My homework was my job, my father always told me. While he worked for the family’s well-being, it was a privilege, he said, for me to be blessed with a good set of words to learn, picked by teachers of rare quality. I understood. He was right, but I still resented memorizing such an arduous list of words—words that I might never use anyway. My homework consisted of looking the words up in a dictionary, and writing five complete sentences for each of the twenty words assigned that week. My father would always make a point of seeing my completed homework each night, but he never really studied it. A simple flash of marked paper would do and occasionally he would remind me, upon seeing my completed homework, that incomplete assignments resulted in one of his signature spankings. However, in the face of such a monotonous task as learning vocabulary, I began to learn some shortcuts. Without anyone to read my assignments, I could get away with half, and sometimes almost incomprehensible, sentences. On weeks that I particularly wanted to shirk my work, I would even write gibberish and squigglies in place of words, knowing that a few missing points here and there wouldn’t have any real effect on my grades.
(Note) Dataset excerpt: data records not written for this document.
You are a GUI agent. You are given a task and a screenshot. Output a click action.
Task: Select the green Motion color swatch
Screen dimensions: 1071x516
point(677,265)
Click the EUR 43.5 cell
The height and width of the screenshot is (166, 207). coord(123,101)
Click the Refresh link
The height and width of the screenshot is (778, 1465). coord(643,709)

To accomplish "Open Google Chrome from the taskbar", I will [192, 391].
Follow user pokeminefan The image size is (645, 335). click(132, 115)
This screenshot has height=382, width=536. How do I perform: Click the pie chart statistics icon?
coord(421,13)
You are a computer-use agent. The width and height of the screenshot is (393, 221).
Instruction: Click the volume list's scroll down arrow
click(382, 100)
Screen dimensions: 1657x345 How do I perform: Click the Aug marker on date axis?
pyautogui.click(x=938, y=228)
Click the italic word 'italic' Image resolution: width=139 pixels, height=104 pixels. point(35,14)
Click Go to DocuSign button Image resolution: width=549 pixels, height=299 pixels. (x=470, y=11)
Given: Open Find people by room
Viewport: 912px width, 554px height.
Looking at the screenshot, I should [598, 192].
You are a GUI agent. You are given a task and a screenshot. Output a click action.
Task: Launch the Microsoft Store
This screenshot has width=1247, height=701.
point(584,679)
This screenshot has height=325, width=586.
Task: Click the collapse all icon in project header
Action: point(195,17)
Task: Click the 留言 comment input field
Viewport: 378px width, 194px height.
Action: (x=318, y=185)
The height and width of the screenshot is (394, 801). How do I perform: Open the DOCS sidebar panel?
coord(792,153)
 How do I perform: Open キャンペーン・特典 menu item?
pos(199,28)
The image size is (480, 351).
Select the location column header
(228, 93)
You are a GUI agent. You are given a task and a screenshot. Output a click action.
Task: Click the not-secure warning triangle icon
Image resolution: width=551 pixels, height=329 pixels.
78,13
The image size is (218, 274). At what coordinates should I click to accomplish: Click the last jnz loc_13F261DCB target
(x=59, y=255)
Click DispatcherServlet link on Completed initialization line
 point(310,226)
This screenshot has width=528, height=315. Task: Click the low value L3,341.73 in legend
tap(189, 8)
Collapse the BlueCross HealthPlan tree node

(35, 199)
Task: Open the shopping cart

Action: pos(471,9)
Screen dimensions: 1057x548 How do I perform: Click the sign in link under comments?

One day, returning from rough-housing in my neighbor’s yard, I found my slapdash homework in a pile on the living room table, where I accidentally left it, with my father reading a book on the far couch. Carefully, I flashed my homework to him and stuffed it into my schoolbag.
“Finished already?” my dad asked without looking up from his book.
“Yes, sir,” I replied walking toward my room. At the doorframe, I saw he had taken off his glasses and fixed his eyes on me without any trace of tension in his face.
“If you’re not going to do something well, why would you bother doing it at all?” he said, returning to his book. I didn’t move or speak.
Homework was my job, my father told me.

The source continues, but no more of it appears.